Cultural beliefs and lay understanding of illness can complicate any interaction between the patient and the clinician. Scientific medicine may conflict with traditional health beliefs and cultural practices, creating conflict and fuelling prejudice (Weaver and Sklar, 1980). Such conflicts become even more complex when the patient is a child. Children as patients present further challenges because the history is usually presented by a parent, and the clinician depends on that person’s ability to explain what is wrong in order to make a diagnosis.

Doctor–patient relationships are influenced by background variables (Johnson et al, 2004). There may be no shared language, and even when language is shared, the two parties may still not understand each other’s terminology Wide gaps in understanding of common medical and psychological terms between physician and patient are not unusual and have been well documented (Hadlow and Pitts, 1991; Hornberger et al 1997; Rosenberg et al, 2006). Such gaps may be accentuated further when there is a stark cultural difference between the physician and the patient.

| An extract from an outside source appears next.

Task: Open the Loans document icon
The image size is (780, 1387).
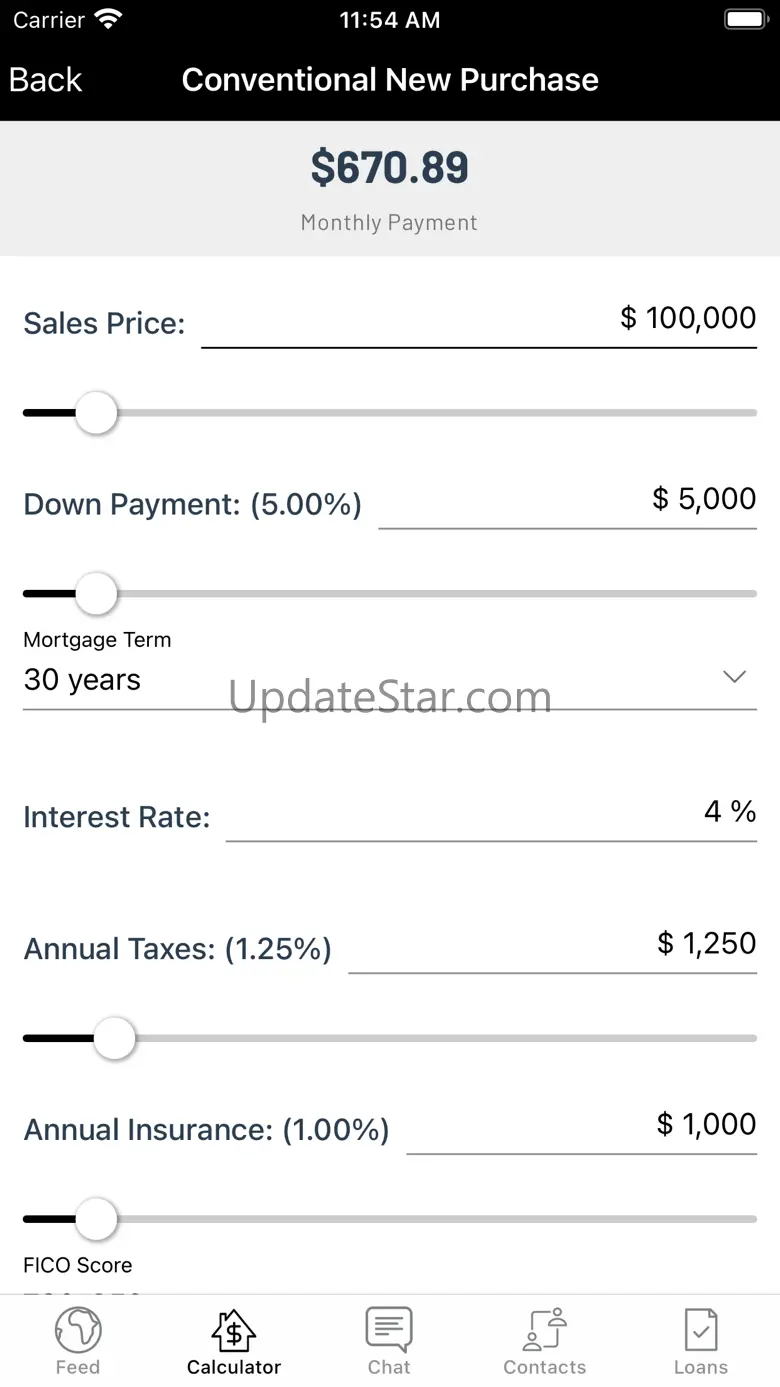Action: [x=700, y=1331]
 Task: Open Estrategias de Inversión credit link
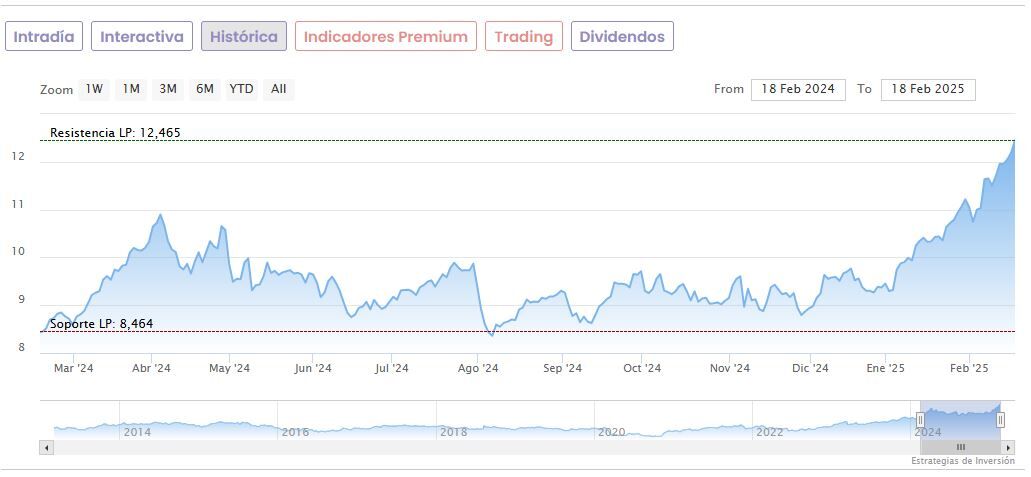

Failure to appreciate the relevance of culture and language when caring for children, particularly in emergency situations, can have serious consequences for the child and give rise to situations where consent is not truly informed and parents do not have an adequate understanding of diagnoses and treatment (Flores et al, 2002). Parents’ beliefs and practices can be misunderstood and clinical findings misinterpreted, resulting in at best unnecessary investigations, and at worst preventable morbidity and mortality and unnecessary child abuse evaluations (Flores et al, 2002), which are devastating for families who may already feel marginalised and vulnerable.

It was quite appropriate for the nurse in this case to highlight her initial concern about the two boys, especially in a society where child abuse attracts highprofile media attention. Clinical staff are increasingly expected to safeguard and accurately screen children at risk (House of Commons Health Committee, 2003). Language barriers and a lack of cultural knowledge can make this process difficult, resulting in either underor overestimates of risk. Paediatric presentations to the Emergency Department are, by their very nature, both sensitive and emotional, and the added variation due to cultural diversity serves to highlight the importance of using a trained medical interpreter who is also familiar with the normative cultural values, traditional illness beliefs and ethno-medical treatments of the patient (Brotanek et al, 2008).

Fortunately, in this case, best practice was followed and this family left the department feeling happy and supported, but the outcome could easily have been very different. The staff involved realised yet again the relevance of culture and the importance of keeping an open mind, as ‘things are not always what they seem’ and it is easy to draw the wrong conclusion.